▶ [WHAT IS EXPECTED]
Rewrite the stretch of records from the line containing "Task: Go to Todos los productos" through the line containing "Action: point(53,242)", replacing "screenshot" with "image" and keeping everything else the same. Leave the pictures out of your answer.

▶ [DATA PROVIDED]
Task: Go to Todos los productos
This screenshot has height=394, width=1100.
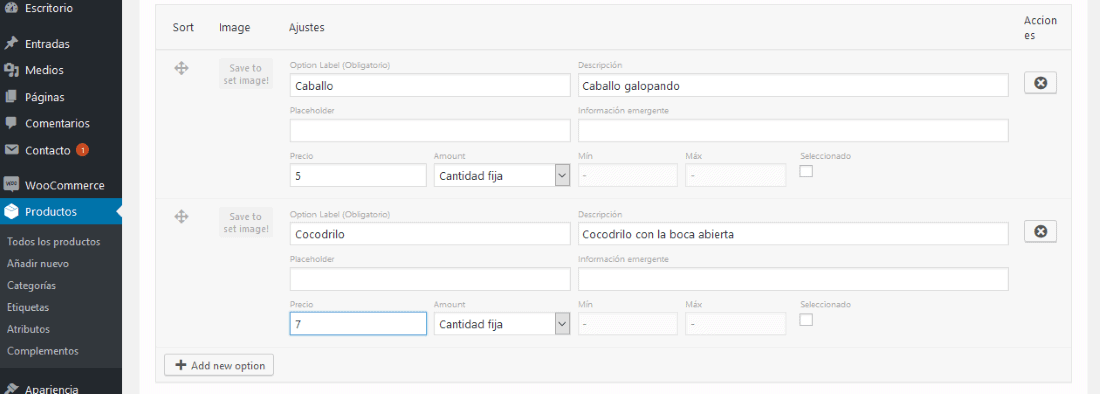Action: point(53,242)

* * *

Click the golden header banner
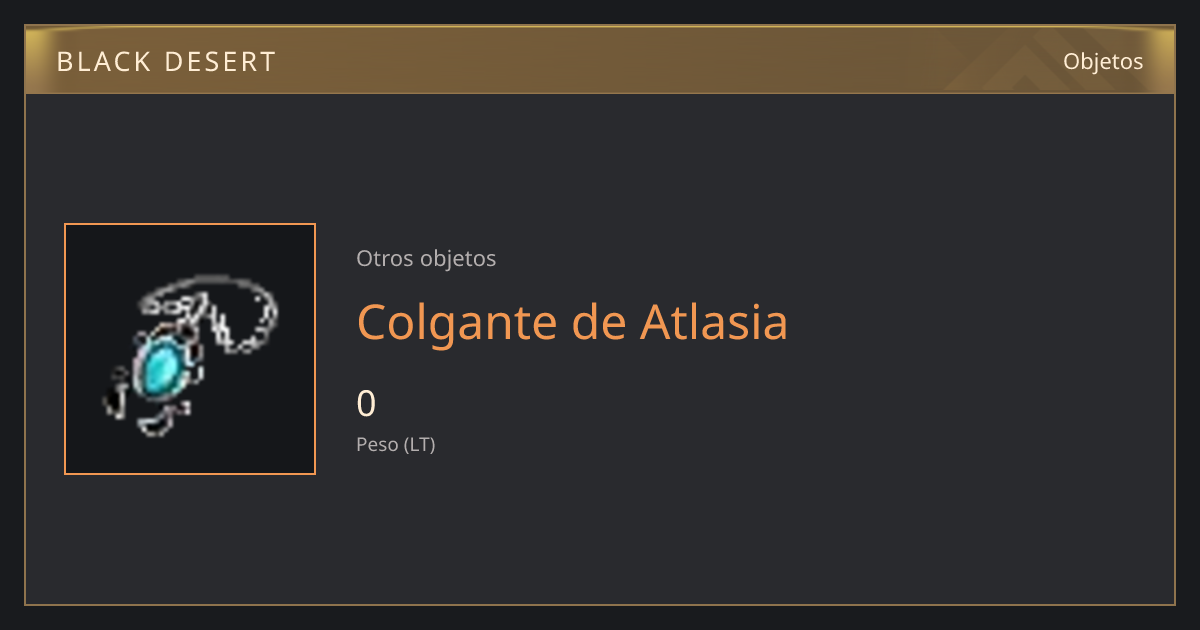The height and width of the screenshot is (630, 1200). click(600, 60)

▶ [THE COMPLETED TASK]
Task: Go to Todos los productos
This image has height=394, width=1100.
Action: point(53,242)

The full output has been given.